Follow the sprayer mfg's recommendations on cleaning the pump/line/guns and you'll be fine. Might be able to find a used airless for a decent price on CL or local shops.


----------



## jwc55 (Mar 13, 2012)

Thanks Wolfgang
Ironically the Graco 390 was one sprayer that I was leaning towards. Do you know if a portable 3000 watt generator will run the 390?


----------



## TJ Paint (Jun 18, 2009)

jwc55 said:


> Thanks Wolfgang
> Ironically the Graco 390 was one sprayer that I was leaning towards. Do you know if a portable 3000 watt generator will run the 390?


Yes. There are concerns about surges and damage to the sprayer. You may want to look into good generators that won't cause damage.


----------



## Wolfgang (Nov 16, 2008)

For the price of a 3000 watt you may as well upgrade to a 5000. Most 5000 watt gens have surge protection built in.


----------



## IHATE_HOMEDEPOT (May 27, 2008)

Had you considered either a gas powered compressor or gas powered airless? On the airless side they start off with more power than you probably need. You did not mention the viscosity of the fluid you need to spray.


----------



## Schmidt & Co. (Nov 6, 2008)

Wolfgang said:


> Might be able to find a used airless for a decent price on CL or local shops.

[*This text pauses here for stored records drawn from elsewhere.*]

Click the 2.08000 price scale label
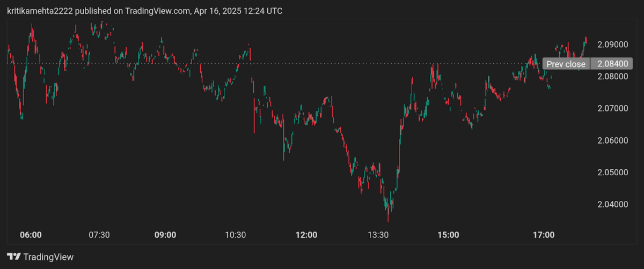The width and height of the screenshot is (644, 269). pyautogui.click(x=612, y=77)
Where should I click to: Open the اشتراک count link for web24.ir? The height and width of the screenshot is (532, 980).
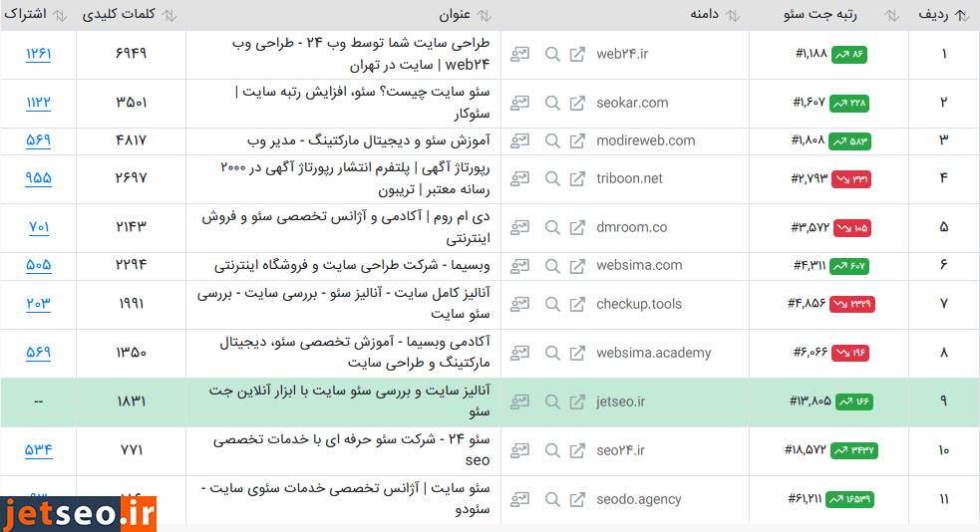click(x=39, y=54)
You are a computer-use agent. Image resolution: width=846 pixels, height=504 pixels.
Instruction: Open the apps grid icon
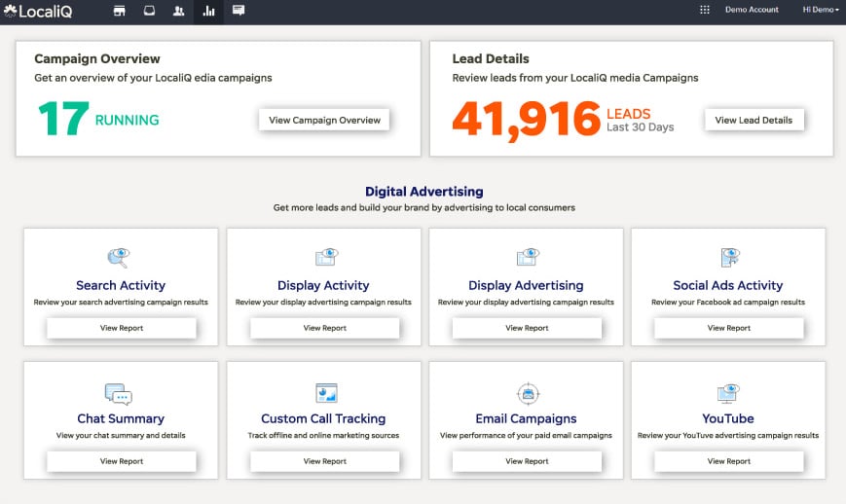point(705,10)
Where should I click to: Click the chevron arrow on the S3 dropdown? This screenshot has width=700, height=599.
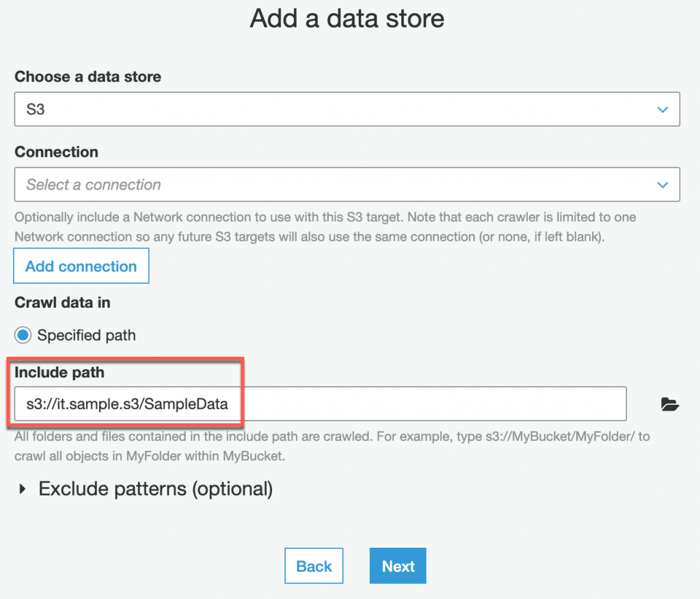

There's _tons_ of stuff on e-bay if you want to look. :yes:


----------



## jwc55 (Mar 13, 2012)

IHATE_HOMEDEPOT said:


> Had you considered either a gas powered compressor or gas powered airless? On the airless side they start off with more power than you probably need. You did not mention the viscosity of the fluid you need to spray.


Yes, I did consider gas power as an option, but one of my markets would be in campgrounds, so I thought quiet would be best. The viscosity of the fluid film product is similar to thick latex, kind of looks like butterscotch pudding.


----------



## jwc55 (Mar 13, 2012)

Schmidt & Co. said:


> There's _tons_ of stuff on e-bay if you want to look. :yes:


Thanks Paul.... thats how a lot of the confusion came about in the first place LOL... too many choices and not enough knowledge!


----------



## jwc55 (Mar 13, 2012)

Thanks guys.. your input has now got me with a Graco 390 and a 5000 watt generator on my short list. This leads me unfortunately, to my next problem. I need to have different wands for doing inside doors, quarter panels, etc. I'm thinking a quick connect fitting at the gun, a two foot whip with another quick connect, and then various length wands with 0.15" hole in nozzle. Does this sound feasible.


----------



## mpminter (Mar 21, 2011)

I've never seen a quick connect for an airless paint sprayer. Not saying they don't exist, I've just never seen one.


----------



## ibsocal (Apr 17, 2007)

This might could work out perfect for you.http://www.graco.com/Internet/T_PDB.nsf/SearchView/ProShot


----------



## MrPaint (Feb 19, 2012)

Before you jump into an airless, have you ever used one in this circumsatnce before? The reason I ask is the pattern is drastically different from an air atomized system. I'm assuming you will be spraying lots of angles, edges, nooks, etc and airless's don't feather and wrap around angles like air atomized systems. You may be really disappointed without a test run before you buy. Just food for thought.


----------



## ibsocal (Apr 17, 2007)

ibsocal said:


> This might could work out perfect for you.http://www.graco.com/Internet/T_PDB.nsf/SearchView/ProShot


http://www.kellsportproducts.com/Spraygun.html


----------



## jwc55 (Mar 13, 2012)

mpminter said:


> I've never seen a quick connect for an airless paint sprayer. Not saying they don't exist, I've just never seen one.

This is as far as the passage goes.